--- Task statement ---
Copy out the lines starting with the one containing "Click the macOS 10.10 requirement line" and ending with the one containing "click(183, 283)", both included, and omit the pictures.

--- Data for this task ---
---------------
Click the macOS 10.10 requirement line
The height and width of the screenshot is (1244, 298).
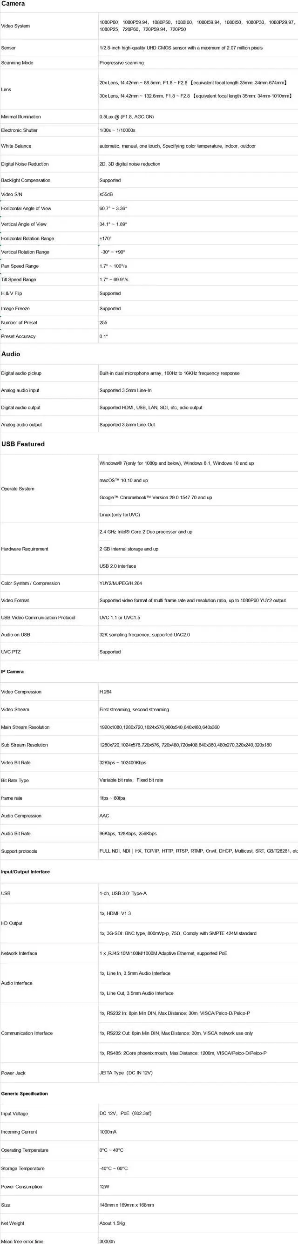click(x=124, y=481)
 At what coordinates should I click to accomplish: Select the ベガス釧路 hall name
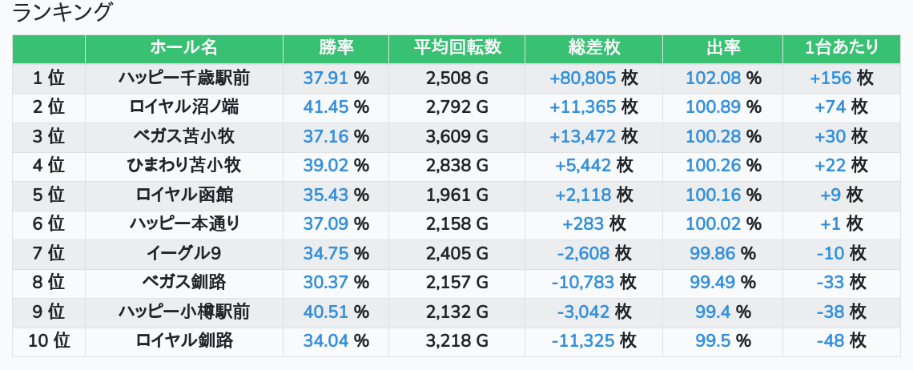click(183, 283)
---------------
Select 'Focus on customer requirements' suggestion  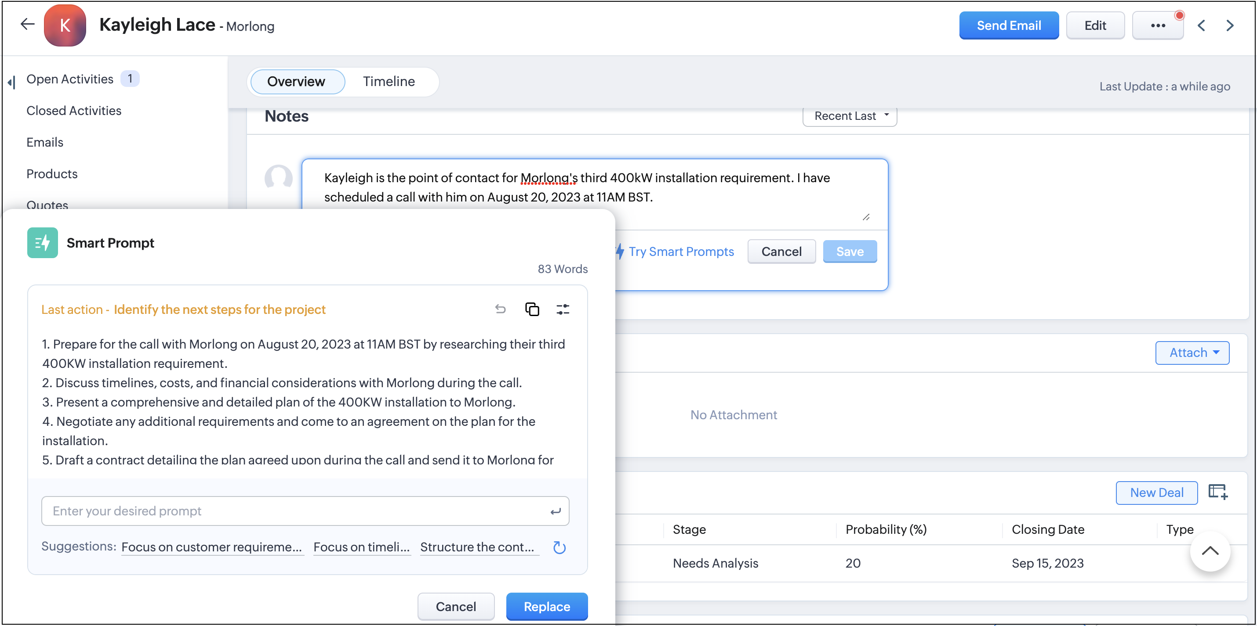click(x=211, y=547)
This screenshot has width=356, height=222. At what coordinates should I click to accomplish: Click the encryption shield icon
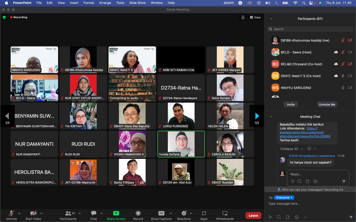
---------------
--- Correct answer ---
Click the macOS 10.10 requirement line
The height and width of the screenshot is (1244, 298).
click(x=124, y=481)
 At what coordinates should I click to accomplish: Select the ベガス釧路 hall name
click(183, 283)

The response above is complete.